## Stated goal A
Please write out the part of the James Franco essay that begins at the words "Like seemingly every" and stops after "this is unlikely.".
## Stated goal B
Extend the essay on James Franco from its last sentence onward.

## Document segment
>>>>>

Like seemingly every week, James Franco is having a busy week. The actor turned degree hoarder turned blogger turned novelist turned Lindsay Lohan sex-denier took time off from sleeping through his lectures to flash the Internet and piss off North Korea. In a statement, North Korea’s foreign ministry spokesman declared Franco’s new film, The Interview, about the assassination of Kim Jong-Un, to be an “act of war.” The statement further promised a “resolute and merciless response” should the U.S. government not ban the film. Given the fact that North Korea recently referred to Obama as a “wicked black monkey,” this is unlikely.
I never thought I’d say this in a million years, but North Korea has a point. Comedy has long held a place for satires of dictatorship. The Marx Brothers’ Duck Soup and Charlie Chaplin’s The Great Dictator famously lampooned the rise of fascism in Europe, the latter helping galvanize a response to Germany’s atrocities at a time when the U.S. had yet to declare war. It was an important moment of cinematic activism, but actual politics seem to be little on James Franco’s mind. To put it lightly, James Franco is no Charlie Chaplin. The Interview is nothing more than a dangerously irresponsible stunt designed to exploit a very tense political situation for free publicity.
If you find that cynical, remember that this is the same man who likely staged an unsuccessful pickup of a 17-year-old girl on Instagram just to remind us that he had a movie coming out. In the wake of the scandal, Franco blamed the faux pas on being new to social media, his equivalent of a closeted guy saying he’s “never done this before.” Uh-huh. That explanation doesn’t hold up when Franco routinely trolls his own Instagram followers with nearly nude selfies, only to get the Internet to hypothesize about what he’s doing before he takes the photos down. After over 2,000 posts, Franco has now racked up 1.6 million followers by playing peek-a-boo with America’s celebrity obsession.
Franco is the master of doing things “just because you can,” like publishing a Vice story about his night with a girl he instructs us to call “Lindsay,” one in which he describes reading Salinger to her. As Gawker’s Michelle Dean explained, Franco’s sort-of-fiction essay isn’t just your average, run-of-the-mill bad writing. “James Franco’s crime is not merely that he is a bad writer, but he is a bad writer who has had the benefit of tutelage at many of this country’s serious literary and intellectual institutions,” Dean noted. “When he writes badly he is writing informedly badly. He uses recognizable techniques and then warps them into idiocy in the application. He is a walking advertisement for the idea that talented, intelligent fiction-writing simply can’t be bought.”

<<<<<

Data on finding elements on screens
>>>>>

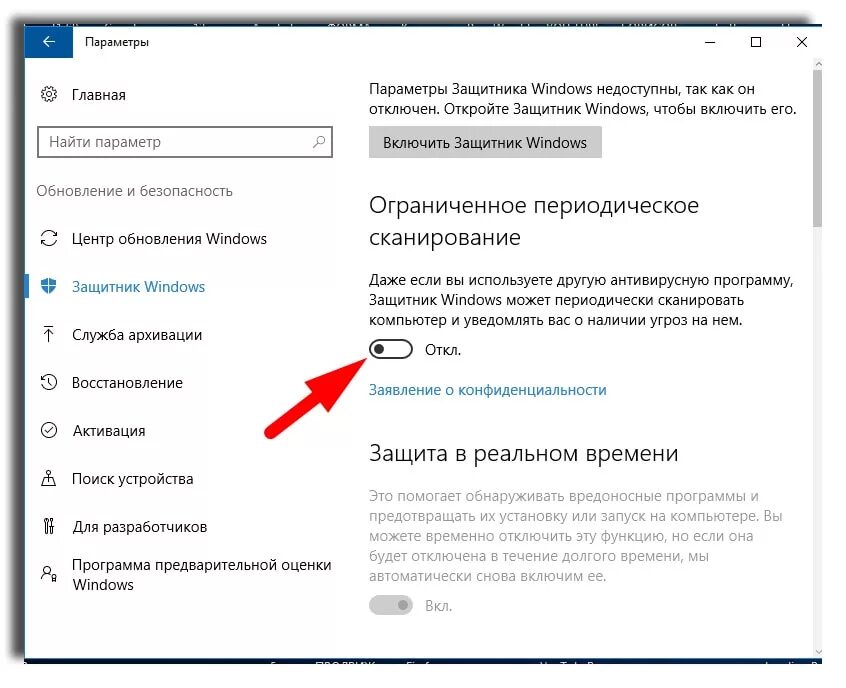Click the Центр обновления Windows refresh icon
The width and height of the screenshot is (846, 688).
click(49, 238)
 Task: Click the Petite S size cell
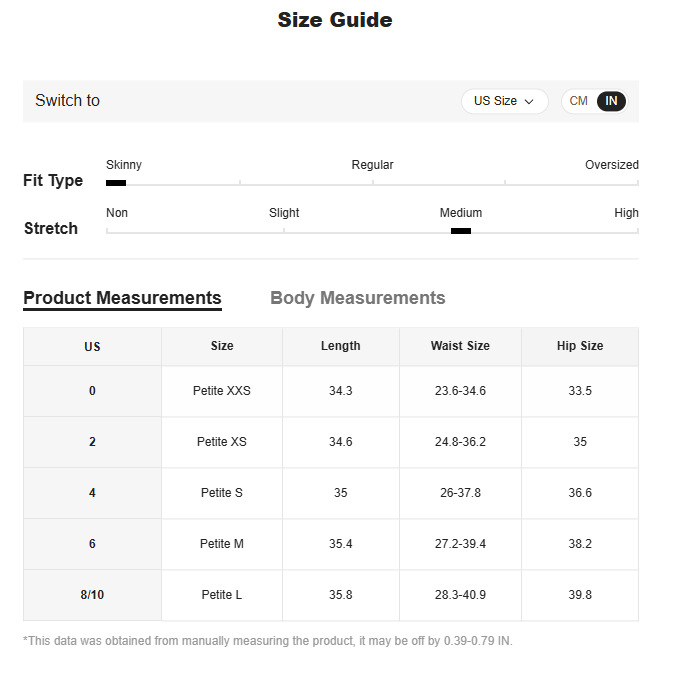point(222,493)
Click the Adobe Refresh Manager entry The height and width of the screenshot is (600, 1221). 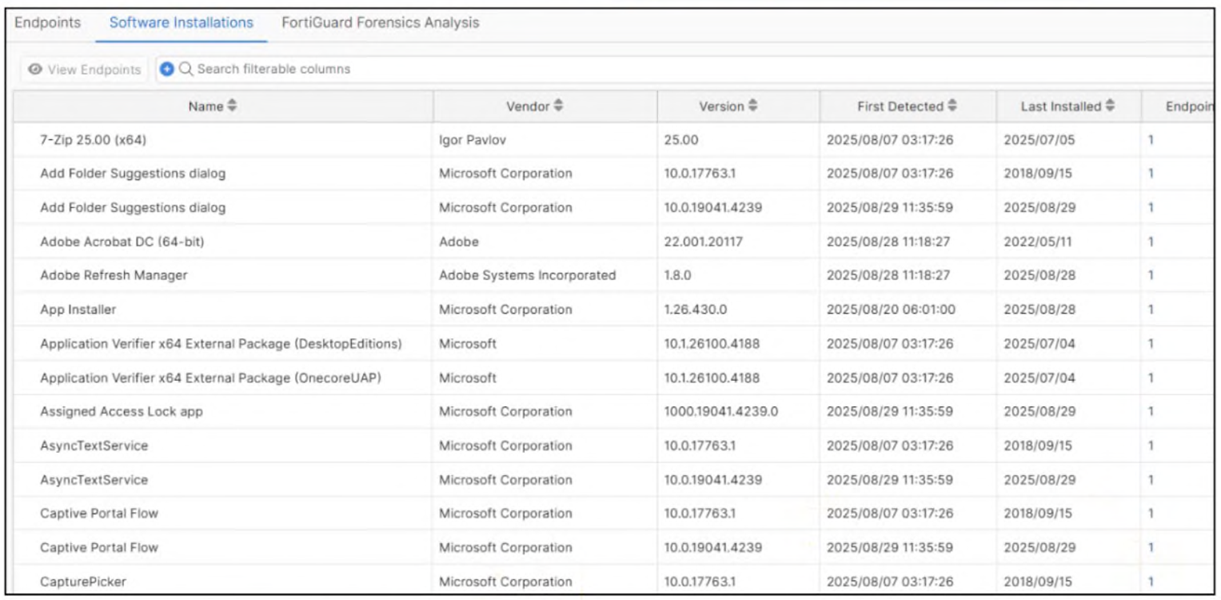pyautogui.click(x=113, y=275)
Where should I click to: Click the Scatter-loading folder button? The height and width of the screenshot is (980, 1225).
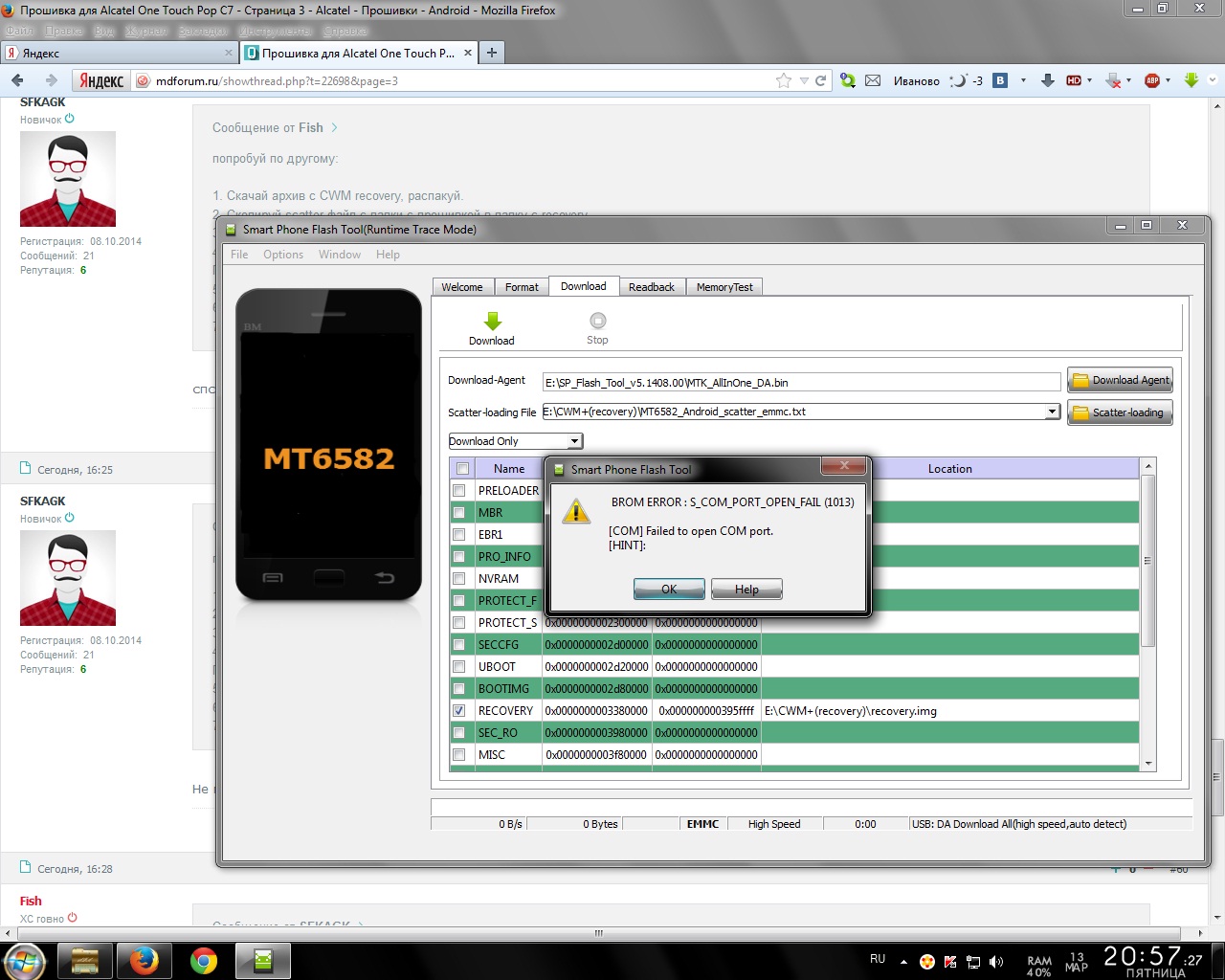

<<<<<

## Exercise answer A
Like seemingly every week, James Franco is having a busy week. The actor turned degree hoarder turned blogger turned novelist turned Lindsay Lohan sex-denier took time off from sleeping through his lectures to flash the Internet and piss off North Korea. In a statement, North Korea’s foreign ministry spokesman declared Franco’s new film, The Interview, about the assassination of Kim Jong-Un, to be an “act of war.” The statement further promised a “resolute and merciless response” should the U.S. government not ban the film. Given the fact that North Korea recently referred to Obama as a “wicked black monkey,” this is unlikely.

## Exercise answer B
In a response to Dean’s essay, Flavorwire’s Jason Diamond argued that it doesn’t matter now bad James Franco’s sub-Salinger prose is (and putting them in the same sentence is an act of charity), he’s still going to get published anyway. “Nobody will stop Franco because the literary world, it seems, sees associating with Franco as a boon rather than a bane,” Diamond said. “In a world where content is king, James Franco is a big celebrity who produces a lot of content. None of it is any good, so far, but he hosted the Oscars and he wants to be on your masthead. Saying no is pretty difficult.”
For anyone who has read Palo Alto, Franco’s debut novel, it’s glaringly obvious that the book wouldn’t have ever been published if not for its author’s name. The book frequently mistakes reproducing racism and sexism for commentary on these issues and being a white male celebrity for having something to say. Palo Alto is the most unintentionally hilarious piece of writing since E.L. James’ mega best-seller Fifty Shades of Grey, which at least wasn’t trying to be deep; it just wanted to get you off. One would assume Franco is trying very hard, if we weren’t completely aware that he’s not trying at all, a book that serves only to get himself off.
Palo Alto and Fifty Shades of Grey actually share much in common, other than being books developed into feature films. Both rely on absurd phrasing to get their story across, written with a stunning lack of self-awareness. Whereas James describes penises as a man’s “considerable length” and relies on the same five or six repeated phrases to prop up her prose, Franco really likes to overuse the word “handsome,” so much so it could be its own drinking game. For example, Franco describes one of his characters, Bill, as “handsome but retarded.”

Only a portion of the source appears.